Harvard Medical School is dramatically shifting its curriculum towards helping its students understand healthcare from a patient’s perspective. To do this the school is altering how it structures the time its students spend in real-life hospital settings by having each student focus on one hospital and by requiring them to follow some patients over the course of a year’s worth of care, the Boston Globe reports.
This type of trend can be seen elsewhere in healthcare. After all, a considerable buzz phrase in healthcare today is ‘personalized care’ which when related to imaging modalities generally means using powerful tools in areas such as nuclear medicine or perhaps advanced technology like 7 Tesla MRI to gather a keen understanding of how treatments are working and how to shape a treatment plan as a result.
Yet the idea of making care a personal relationship between a caregiver and a patient extends well beyond technology. There are numerous benefits to patients (and physicians) in being able to know a patient personally, especially ones with chronic illness.
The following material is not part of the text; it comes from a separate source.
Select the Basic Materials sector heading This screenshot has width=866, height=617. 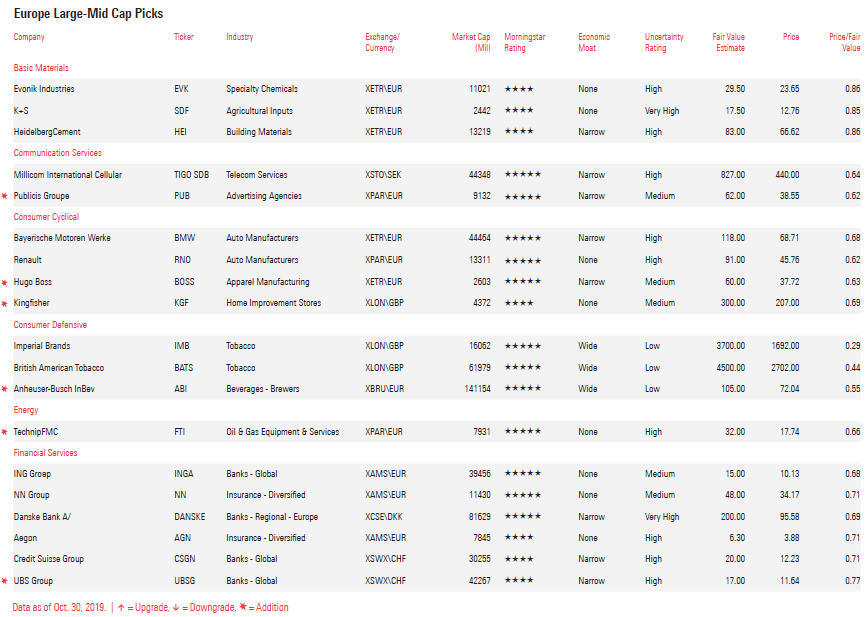pos(41,68)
The changes in curriculum at Harvard Medical School will be phased in over the course of three years, beginning this summer. Students will not only focus on many of the same patients during this time, but they will also be reviewed by senior doctors on staff that will review their progress. Through this, students will get a broader understanding of the complexities and difficulties that many patients phase over the endlessly changing course of their treatments. The medical students will also be required to take courses that help them understand how disease and treatment progress can be influenced by non-medical related circumstances that are social, economic, ethics, or policy-related in nature, according to the Boston Globe report.